• _Aim of the exercise_: Copy the lines running from the one that contains "You are a computer-use agent. The" to the end of the entries below, exactly and with no pictures.

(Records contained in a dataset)
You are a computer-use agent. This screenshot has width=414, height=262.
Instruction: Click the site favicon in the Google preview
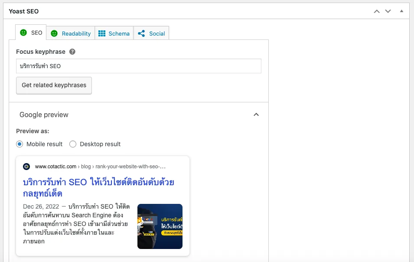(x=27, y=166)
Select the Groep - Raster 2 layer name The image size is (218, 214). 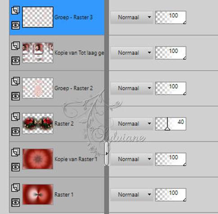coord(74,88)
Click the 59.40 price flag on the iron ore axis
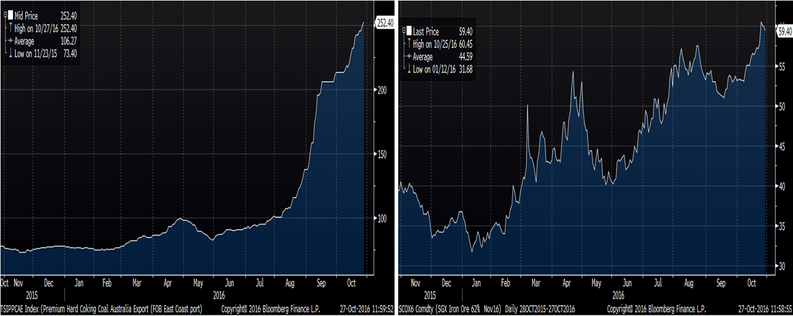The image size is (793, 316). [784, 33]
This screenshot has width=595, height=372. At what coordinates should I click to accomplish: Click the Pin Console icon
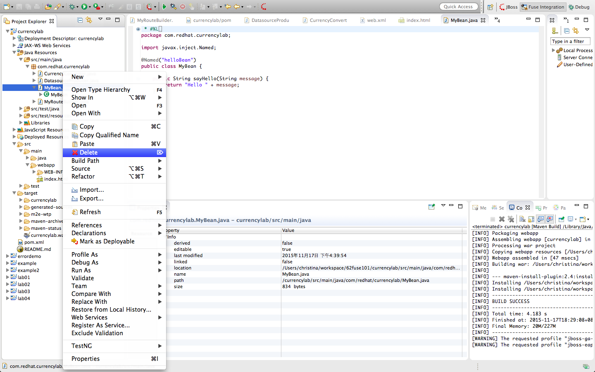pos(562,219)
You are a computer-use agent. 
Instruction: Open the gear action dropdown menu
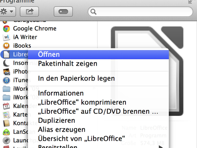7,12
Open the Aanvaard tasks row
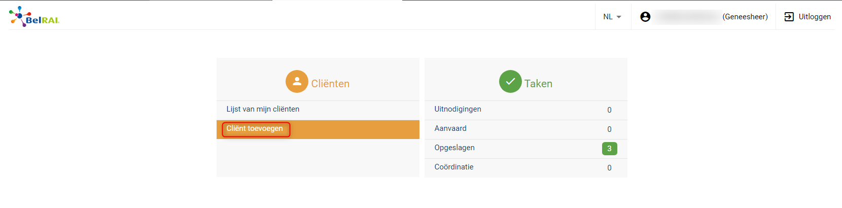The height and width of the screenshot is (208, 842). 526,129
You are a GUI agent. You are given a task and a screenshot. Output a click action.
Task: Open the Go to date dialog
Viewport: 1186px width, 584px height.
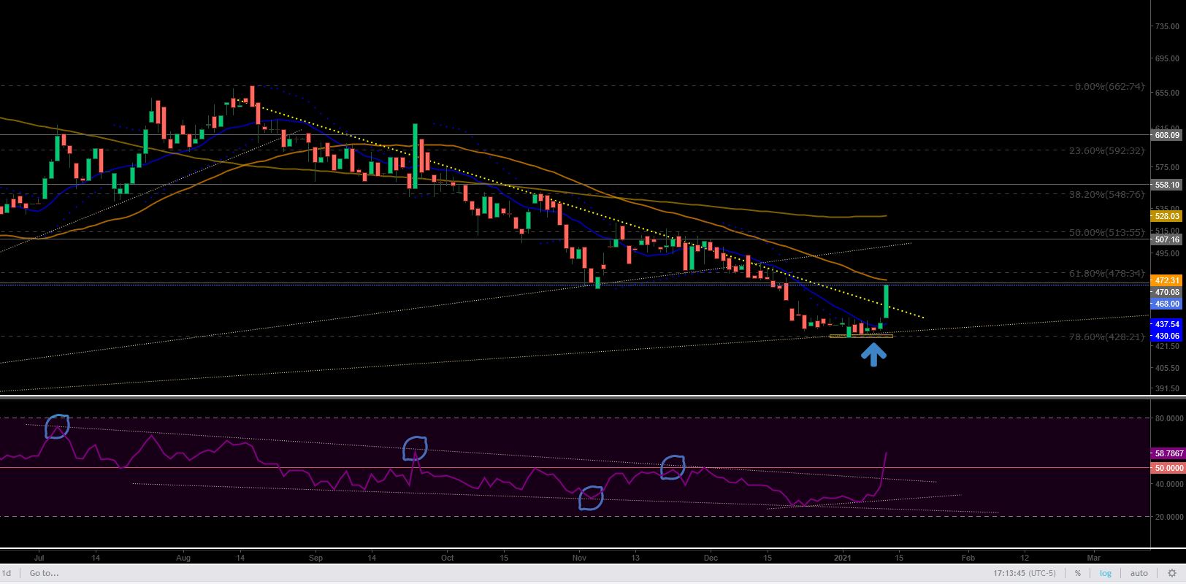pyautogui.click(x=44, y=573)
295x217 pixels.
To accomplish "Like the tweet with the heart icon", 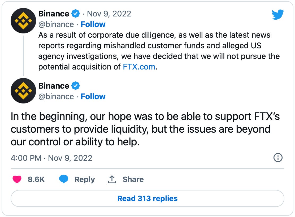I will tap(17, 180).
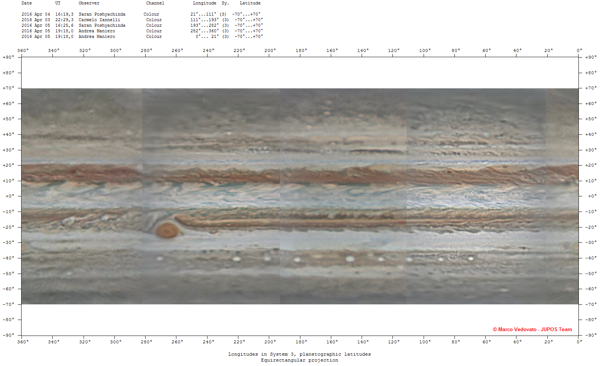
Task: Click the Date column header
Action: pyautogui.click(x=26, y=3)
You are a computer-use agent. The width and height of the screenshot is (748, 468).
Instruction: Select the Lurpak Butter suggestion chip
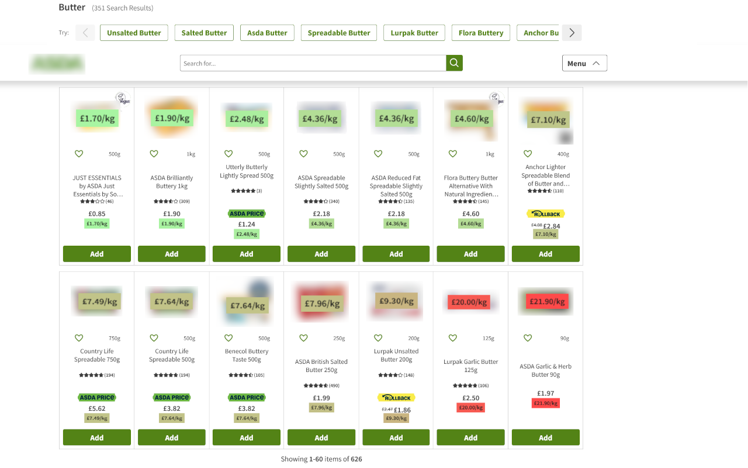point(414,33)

• _Solution for this task_:
You are a computer-use agent. The width and height of the screenshot is (748, 468).
Instruction: Select the Lurpak Butter suggestion chip
point(414,33)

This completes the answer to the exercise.